The ash is what's left of a load of solid waste that left Philadelphia in 1987 in search of a landfill to call home. Other U.S. cities and states wanted no part of it, and it was rejected by country after country for fear of its contents. Most of the 14,000 tons of incinerated trash eventually was dumped at sea, but 3,000 tons was left on a remote beach in Haiti before being returned to the United States, where Florida environmental officials and Waste Management Inc. quietly made plans to dispose of it in Broward County.
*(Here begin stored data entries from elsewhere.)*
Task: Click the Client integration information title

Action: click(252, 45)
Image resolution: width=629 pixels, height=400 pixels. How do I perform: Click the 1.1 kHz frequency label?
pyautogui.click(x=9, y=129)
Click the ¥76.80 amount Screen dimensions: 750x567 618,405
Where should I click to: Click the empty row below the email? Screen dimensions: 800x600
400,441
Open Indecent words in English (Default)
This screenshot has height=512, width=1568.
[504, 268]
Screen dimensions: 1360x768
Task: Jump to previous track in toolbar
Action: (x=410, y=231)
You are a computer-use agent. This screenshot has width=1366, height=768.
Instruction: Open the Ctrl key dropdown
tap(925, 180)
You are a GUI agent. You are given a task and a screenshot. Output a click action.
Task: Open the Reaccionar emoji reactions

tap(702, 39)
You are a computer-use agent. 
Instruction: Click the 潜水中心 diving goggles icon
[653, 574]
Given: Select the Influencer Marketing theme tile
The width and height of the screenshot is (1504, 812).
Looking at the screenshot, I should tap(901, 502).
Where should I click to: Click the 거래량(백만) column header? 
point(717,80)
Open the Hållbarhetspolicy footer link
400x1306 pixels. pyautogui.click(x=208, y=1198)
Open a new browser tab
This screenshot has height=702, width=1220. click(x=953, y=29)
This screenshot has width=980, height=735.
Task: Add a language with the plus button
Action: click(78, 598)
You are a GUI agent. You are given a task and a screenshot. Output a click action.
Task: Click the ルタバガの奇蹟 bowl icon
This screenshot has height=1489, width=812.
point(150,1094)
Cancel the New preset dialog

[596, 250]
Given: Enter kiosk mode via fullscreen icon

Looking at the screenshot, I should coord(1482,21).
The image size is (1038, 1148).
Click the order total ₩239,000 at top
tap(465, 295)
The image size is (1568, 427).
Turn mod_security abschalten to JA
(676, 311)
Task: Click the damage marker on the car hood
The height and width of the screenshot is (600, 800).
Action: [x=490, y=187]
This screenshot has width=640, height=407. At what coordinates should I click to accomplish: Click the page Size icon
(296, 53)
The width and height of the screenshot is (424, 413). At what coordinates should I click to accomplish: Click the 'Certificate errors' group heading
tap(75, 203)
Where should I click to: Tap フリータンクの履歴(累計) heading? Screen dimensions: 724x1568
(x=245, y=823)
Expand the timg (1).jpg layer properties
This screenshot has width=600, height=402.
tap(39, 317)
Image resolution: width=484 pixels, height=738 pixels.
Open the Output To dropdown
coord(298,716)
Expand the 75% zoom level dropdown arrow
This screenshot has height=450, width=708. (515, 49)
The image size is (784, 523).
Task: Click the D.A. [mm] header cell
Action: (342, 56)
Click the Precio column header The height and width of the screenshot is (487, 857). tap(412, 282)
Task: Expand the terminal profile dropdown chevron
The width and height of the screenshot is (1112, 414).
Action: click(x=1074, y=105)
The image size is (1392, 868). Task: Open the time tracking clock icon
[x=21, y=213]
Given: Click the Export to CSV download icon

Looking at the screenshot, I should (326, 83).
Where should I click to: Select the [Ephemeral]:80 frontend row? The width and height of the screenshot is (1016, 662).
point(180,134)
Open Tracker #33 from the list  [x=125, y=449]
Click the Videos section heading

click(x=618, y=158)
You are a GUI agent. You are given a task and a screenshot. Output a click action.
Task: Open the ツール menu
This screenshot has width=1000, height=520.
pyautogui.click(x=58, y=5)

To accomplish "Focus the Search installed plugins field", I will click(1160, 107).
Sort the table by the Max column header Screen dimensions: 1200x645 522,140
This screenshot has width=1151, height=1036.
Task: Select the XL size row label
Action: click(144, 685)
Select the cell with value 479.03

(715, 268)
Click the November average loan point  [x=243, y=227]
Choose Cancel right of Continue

Then the locals found out, and Broward became the latest place to reject it. And so it sits, a potentially serious environmental threat to the Everglades, with the June 1 start of the hurricane season fast approaching. Storm experts predict a better-than-average chance Florida will be hit by a tropical storm this year. Five hurricanes and four lesser storms are forecast.

Scientists hired by Greenpeace say the ash is toxic. Waste Management and state environmental regulators say it isn't. But even if it isn't, if it were to end up in the St. Lucie Canal, that much ash in itself would be bad enough. State environmental officials acknowledge, moreover, that the ash contains traces of dioxin and heavy metals such as lead and mercury. Mark Kraus, deputy state director of the National Audubon Society, says the impact of even low levels of heavy metals could devastate the Everglades, already struggling to recover from decades of abuse at human hands.

So, even though Waste Management and the state are probably right about the ash's relative harmlessness, it's foolish to tempt the fates to confirm that. The ash needs to go, and soon.

Which brings us to the perfect ending for The Ash Barge Odyssey. At this point it should be clear to everyone that there is only one realistic and fair solution to the problem: the ash must be sent back to the city of brotherly buck-passing.

Of course, Philadelphia will say, as it has for years, that the city paid a company to take the waste and dispose of it, and that therefore it is no longer the city's responsibility. Maybe not, technically. But the whole mess is hardly good public relations for either Philadelphia or Waste Management, especially in light of the ill-disguised environmental racism behind the assumption that what was too dirty for Philadelphia was perfectly all right for Haiti.

It's time for Waste Management to return both ash and payment to the place whence they came, and it's time for Philadelphia to take both back. It's the right thing to do.